Oliver's second grade class had a party last Wednesday. They put on a little program for the parents. It was awesome. They took turns reading from Skippy John Jones. Oliver's part was of a Chihuahua with a mexican accent. He read it with the perfect accent. I was amazed, with a huge smile on my face. He said it loud and with tons of expression...which is something he has really been working on this year.
Here he is reading his part of the alphabet. He read it so loud and clear. He said he was really nervous and his hands were shaking but you could have fooled me.
Oliver got an award for being a great writer and a superstar mathematician...He is so smart and works so hard. He really wants to do good in school and is always working to do better. I couldn't have asked for a better kid and am so proud of the little man he is becoming.
(he's almost 9 so we have been working hard to get his wolf badge taken care of. Tonight he planned and prepared dinner, set the table and cleaned up. He took it so seriously and tried hard to do his best. I was kinda shocked because I expected him to just want to get it over with.
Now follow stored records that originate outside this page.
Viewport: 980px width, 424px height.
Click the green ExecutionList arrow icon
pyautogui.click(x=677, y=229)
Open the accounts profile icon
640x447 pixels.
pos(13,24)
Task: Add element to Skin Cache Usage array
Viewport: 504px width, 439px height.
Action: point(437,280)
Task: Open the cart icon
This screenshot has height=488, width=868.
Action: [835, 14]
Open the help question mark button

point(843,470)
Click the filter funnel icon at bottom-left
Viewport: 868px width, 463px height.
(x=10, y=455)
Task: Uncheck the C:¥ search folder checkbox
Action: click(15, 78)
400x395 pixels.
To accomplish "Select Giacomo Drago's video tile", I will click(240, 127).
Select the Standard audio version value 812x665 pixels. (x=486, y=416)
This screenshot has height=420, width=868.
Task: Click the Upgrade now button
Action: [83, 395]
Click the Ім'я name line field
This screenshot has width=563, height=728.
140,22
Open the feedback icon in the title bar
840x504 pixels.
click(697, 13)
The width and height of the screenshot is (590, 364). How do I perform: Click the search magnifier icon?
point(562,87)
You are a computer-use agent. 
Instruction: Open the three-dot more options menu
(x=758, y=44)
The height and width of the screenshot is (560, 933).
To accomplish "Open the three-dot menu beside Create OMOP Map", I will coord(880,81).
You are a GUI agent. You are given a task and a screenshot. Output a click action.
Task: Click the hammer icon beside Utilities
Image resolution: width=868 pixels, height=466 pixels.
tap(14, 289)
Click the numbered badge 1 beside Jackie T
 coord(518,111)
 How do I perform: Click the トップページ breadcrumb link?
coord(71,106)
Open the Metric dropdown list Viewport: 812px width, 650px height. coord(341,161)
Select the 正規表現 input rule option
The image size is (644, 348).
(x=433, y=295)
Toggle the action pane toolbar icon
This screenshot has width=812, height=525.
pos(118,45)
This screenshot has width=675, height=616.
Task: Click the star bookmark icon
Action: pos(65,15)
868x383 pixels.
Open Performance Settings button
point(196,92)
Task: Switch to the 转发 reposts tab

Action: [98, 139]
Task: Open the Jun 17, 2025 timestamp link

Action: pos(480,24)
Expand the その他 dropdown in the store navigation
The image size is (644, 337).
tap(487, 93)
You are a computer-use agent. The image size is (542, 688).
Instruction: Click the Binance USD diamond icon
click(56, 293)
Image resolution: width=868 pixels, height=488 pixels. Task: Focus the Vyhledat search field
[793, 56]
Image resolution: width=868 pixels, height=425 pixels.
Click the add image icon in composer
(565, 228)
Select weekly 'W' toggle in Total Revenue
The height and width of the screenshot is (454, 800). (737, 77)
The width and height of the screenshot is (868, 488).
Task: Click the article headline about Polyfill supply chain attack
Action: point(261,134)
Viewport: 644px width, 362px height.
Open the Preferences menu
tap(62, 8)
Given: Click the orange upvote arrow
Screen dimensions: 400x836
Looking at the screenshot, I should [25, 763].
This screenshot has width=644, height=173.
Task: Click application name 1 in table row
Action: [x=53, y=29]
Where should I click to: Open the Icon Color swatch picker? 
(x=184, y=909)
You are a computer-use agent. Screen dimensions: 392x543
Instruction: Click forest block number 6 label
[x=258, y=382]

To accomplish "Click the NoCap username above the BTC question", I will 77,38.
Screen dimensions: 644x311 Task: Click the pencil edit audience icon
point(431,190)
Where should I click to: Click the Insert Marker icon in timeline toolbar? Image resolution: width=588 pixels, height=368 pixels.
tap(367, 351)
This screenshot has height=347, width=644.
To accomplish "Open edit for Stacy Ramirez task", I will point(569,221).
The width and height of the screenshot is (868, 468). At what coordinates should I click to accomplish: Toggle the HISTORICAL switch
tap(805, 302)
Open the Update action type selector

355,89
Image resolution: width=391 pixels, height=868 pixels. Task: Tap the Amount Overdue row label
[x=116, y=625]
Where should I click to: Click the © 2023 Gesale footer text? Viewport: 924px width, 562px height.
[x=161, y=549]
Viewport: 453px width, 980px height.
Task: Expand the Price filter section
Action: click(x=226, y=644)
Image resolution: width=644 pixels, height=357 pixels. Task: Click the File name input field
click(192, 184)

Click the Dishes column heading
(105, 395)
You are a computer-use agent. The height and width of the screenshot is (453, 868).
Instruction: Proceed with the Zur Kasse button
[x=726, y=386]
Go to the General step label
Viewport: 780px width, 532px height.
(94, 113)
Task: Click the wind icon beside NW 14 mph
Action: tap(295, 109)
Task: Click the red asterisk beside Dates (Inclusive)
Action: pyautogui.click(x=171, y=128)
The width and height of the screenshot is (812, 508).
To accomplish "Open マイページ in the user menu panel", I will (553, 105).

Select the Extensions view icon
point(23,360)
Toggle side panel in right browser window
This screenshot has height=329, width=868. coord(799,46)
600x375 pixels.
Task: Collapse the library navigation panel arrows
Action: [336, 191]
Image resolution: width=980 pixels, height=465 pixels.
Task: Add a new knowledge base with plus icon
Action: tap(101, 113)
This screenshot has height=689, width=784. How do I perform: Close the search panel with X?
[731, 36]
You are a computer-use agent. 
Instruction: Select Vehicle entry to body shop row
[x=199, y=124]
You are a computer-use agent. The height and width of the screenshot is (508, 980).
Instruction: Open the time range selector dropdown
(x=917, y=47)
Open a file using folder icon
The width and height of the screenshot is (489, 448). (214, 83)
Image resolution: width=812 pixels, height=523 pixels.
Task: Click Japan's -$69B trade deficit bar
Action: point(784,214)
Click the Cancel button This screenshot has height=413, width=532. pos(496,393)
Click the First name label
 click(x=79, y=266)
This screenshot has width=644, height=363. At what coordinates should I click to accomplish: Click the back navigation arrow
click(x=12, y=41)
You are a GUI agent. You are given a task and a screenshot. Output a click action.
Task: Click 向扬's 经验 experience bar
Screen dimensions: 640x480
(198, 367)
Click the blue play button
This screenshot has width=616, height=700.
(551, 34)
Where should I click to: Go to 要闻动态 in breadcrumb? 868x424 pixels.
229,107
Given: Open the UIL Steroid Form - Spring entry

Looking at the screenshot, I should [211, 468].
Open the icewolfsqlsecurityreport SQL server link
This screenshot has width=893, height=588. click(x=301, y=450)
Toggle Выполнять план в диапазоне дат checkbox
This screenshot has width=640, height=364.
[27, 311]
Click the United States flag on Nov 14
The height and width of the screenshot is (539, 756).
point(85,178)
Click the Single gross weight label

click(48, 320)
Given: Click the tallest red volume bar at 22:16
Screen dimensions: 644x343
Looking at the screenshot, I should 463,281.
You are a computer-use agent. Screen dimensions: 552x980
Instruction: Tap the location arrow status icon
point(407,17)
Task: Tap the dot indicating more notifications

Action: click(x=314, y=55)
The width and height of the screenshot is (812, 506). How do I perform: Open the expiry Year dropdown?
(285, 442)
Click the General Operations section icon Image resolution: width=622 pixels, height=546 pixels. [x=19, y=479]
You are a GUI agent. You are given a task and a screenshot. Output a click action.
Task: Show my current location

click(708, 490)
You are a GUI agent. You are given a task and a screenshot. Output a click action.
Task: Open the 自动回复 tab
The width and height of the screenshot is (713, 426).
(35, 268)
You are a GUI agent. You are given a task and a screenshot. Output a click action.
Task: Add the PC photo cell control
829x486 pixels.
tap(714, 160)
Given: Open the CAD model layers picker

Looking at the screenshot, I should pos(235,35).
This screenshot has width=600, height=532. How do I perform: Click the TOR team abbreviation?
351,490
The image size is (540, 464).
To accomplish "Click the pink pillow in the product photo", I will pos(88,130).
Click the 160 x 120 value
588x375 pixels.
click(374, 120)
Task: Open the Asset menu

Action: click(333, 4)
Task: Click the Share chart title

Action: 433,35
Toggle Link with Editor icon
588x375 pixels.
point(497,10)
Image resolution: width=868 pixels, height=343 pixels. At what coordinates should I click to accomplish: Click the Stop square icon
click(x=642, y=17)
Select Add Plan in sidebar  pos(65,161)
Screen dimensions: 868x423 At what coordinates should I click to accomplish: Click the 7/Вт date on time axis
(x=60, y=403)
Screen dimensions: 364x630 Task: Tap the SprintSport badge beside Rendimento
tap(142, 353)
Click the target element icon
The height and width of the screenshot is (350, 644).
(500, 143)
What a good boy. )
Oliver had the best teacher Mrs. Gustin. She is amazing (and tiny). She is so smart and really pushed Oliver to try his hardest. I am sooo grateful for such wonderful teachers. My boys have had the best there is. Oliver loved her and was so sad to say goodbye to her.
Oliver's good friends. He loves them.
After I took Oli home this day I backed into another car that was also backing out. I couldn't believe it. I felt like such a dummy. It was the mom of another girl in Oliver's class. I hugged her and we decided that the damage was about the same on both cars....so we would leave it at that. I was so embarrassed...and sad that I put a little scratch in my car.
The last day of school after Rob's graduation, we stood outside with the whole school to sing the school anthem one more time. I teared up. I felt so sad to be leaving all the teachers I love, and the only school my kids have known. We have loved it there...and we all felt pretty sad leaving.